ABOUT THIS EXERCISE: Return, unaltered, every line from the beginning of the material below up to and including the one with "Task: Open the 40反馈转速(rpm)".

"""

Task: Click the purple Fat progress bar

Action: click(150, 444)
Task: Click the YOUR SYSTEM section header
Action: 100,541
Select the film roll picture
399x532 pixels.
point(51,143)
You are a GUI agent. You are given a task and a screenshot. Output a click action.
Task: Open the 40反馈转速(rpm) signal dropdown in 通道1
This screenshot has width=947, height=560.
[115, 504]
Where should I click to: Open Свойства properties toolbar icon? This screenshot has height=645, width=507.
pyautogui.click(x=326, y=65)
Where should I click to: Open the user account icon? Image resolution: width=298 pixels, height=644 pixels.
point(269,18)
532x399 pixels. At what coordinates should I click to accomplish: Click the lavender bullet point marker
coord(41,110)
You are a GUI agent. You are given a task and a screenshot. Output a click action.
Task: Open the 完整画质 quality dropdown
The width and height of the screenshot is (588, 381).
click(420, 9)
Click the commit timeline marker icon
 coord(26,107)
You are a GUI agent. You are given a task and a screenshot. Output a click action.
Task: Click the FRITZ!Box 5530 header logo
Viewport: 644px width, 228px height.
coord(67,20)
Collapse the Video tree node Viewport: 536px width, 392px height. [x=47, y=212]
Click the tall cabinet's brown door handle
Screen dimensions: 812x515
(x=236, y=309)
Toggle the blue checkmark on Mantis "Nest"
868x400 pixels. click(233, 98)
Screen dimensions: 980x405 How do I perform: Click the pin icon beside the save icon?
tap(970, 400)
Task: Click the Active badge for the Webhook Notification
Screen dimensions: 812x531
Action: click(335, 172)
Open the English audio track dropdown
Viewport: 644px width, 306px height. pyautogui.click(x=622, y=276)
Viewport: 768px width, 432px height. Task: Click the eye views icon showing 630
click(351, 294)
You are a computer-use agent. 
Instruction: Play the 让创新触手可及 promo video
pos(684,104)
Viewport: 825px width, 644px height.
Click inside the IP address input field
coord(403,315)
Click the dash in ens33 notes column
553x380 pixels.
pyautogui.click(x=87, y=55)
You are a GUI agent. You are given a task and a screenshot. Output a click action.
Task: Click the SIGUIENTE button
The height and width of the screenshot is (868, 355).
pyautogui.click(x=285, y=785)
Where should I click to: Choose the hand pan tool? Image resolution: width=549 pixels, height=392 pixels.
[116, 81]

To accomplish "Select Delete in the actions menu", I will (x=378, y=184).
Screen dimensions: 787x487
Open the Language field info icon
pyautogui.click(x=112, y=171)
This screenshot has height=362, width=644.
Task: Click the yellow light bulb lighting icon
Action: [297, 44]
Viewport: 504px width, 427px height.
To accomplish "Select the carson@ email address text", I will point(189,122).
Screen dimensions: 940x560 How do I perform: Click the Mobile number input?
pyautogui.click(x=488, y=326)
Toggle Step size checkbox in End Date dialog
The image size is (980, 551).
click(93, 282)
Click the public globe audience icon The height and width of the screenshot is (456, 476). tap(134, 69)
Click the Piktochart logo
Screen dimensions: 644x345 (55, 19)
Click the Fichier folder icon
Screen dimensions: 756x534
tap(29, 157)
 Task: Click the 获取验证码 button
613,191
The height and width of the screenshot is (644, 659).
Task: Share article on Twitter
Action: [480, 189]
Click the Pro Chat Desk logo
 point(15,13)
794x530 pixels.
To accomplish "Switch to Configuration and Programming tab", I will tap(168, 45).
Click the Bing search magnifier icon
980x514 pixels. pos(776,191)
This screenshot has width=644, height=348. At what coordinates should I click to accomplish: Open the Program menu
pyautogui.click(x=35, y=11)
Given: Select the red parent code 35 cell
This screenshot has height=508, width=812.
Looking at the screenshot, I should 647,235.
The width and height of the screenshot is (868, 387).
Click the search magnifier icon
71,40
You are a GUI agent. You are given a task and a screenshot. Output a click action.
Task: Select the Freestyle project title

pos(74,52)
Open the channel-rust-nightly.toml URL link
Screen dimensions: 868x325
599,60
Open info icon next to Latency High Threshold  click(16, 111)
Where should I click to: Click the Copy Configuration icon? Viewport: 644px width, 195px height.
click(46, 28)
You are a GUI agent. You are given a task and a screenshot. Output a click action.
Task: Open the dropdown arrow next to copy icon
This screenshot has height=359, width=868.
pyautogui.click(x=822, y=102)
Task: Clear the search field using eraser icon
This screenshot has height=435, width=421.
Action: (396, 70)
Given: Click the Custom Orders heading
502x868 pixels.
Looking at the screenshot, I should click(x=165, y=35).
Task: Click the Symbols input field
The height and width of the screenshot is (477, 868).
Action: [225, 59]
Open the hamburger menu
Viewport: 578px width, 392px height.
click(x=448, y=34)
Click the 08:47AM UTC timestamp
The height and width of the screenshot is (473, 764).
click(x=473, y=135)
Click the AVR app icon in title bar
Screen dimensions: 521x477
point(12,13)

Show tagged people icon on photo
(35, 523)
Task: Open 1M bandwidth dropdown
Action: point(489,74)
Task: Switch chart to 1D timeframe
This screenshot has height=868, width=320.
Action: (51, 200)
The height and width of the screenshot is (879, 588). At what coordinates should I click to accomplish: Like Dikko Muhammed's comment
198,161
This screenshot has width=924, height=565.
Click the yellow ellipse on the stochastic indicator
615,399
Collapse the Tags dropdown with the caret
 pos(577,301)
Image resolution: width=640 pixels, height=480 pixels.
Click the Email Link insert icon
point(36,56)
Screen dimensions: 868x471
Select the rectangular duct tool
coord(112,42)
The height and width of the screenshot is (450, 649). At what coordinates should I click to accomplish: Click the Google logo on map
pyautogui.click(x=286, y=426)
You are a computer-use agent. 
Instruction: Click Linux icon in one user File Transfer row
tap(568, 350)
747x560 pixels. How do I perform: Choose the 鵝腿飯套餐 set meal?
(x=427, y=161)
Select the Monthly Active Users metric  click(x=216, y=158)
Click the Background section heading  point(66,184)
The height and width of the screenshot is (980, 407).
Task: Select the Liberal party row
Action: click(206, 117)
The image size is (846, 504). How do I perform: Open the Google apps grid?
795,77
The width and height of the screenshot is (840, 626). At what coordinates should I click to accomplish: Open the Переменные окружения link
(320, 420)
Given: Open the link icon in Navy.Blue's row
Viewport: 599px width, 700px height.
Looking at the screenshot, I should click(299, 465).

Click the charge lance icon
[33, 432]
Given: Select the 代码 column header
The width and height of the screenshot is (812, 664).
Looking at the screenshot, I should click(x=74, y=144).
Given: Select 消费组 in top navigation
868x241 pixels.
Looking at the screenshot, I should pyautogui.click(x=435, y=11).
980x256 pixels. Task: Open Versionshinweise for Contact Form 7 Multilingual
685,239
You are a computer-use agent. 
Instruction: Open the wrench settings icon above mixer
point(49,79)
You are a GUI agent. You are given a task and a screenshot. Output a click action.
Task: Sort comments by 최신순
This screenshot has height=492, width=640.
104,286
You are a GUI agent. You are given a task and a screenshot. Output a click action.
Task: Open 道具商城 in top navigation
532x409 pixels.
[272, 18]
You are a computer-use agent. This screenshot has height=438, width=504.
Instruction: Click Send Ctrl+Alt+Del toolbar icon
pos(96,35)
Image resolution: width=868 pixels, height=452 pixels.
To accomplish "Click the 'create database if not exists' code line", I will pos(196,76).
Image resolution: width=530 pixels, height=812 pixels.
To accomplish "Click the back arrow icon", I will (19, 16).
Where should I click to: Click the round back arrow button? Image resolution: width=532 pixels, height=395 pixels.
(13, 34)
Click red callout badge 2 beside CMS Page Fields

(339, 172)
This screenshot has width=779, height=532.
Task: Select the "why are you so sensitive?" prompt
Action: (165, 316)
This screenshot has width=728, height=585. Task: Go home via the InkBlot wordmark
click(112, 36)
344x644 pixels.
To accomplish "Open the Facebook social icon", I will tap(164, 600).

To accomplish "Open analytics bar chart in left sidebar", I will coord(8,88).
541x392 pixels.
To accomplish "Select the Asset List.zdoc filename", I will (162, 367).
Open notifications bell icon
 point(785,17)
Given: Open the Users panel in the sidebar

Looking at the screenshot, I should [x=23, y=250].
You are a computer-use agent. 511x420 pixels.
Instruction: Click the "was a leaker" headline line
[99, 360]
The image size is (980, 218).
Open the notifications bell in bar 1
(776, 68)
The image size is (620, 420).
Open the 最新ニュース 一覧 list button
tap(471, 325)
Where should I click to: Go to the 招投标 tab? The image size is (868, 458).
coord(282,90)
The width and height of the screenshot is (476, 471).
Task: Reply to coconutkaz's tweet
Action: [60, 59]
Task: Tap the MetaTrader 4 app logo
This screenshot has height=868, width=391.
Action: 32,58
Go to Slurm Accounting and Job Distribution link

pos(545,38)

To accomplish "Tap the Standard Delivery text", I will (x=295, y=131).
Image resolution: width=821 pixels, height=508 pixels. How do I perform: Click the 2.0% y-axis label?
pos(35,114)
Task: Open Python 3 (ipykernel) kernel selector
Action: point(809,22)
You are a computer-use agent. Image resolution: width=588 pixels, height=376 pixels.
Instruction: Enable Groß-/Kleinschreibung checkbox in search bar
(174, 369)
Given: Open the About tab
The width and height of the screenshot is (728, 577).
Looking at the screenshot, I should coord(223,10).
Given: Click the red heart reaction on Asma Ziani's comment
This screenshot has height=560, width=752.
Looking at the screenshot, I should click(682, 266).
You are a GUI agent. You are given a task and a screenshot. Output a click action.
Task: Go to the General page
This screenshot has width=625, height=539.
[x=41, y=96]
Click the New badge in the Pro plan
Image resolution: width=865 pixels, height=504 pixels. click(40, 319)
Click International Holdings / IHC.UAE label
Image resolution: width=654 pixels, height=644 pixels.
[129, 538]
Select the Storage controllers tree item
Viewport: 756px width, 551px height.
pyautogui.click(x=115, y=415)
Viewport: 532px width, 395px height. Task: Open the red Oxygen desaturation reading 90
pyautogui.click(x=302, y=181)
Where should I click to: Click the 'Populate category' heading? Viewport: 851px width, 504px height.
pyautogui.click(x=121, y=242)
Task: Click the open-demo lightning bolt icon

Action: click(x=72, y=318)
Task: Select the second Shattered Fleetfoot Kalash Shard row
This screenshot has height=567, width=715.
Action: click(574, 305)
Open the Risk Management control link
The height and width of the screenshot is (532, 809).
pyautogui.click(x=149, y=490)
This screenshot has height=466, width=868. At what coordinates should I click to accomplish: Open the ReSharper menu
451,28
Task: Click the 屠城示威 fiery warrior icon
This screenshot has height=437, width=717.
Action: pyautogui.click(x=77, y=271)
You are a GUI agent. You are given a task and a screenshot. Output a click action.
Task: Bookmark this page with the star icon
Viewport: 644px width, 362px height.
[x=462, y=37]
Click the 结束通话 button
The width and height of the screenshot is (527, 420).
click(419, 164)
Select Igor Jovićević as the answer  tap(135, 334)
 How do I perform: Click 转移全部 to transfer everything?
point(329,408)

"""

TASK RESULT:
Task: Click the purple Fat progress bar

Action: click(150, 444)
Task: Click the YOUR SYSTEM section header
Action: 100,541
Select the film roll picture
399x532 pixels.
point(51,143)
You are a GUI agent. You are given a task and a screenshot. Output a click action.
Task: Open the 40反馈转速(rpm) signal dropdown in 通道1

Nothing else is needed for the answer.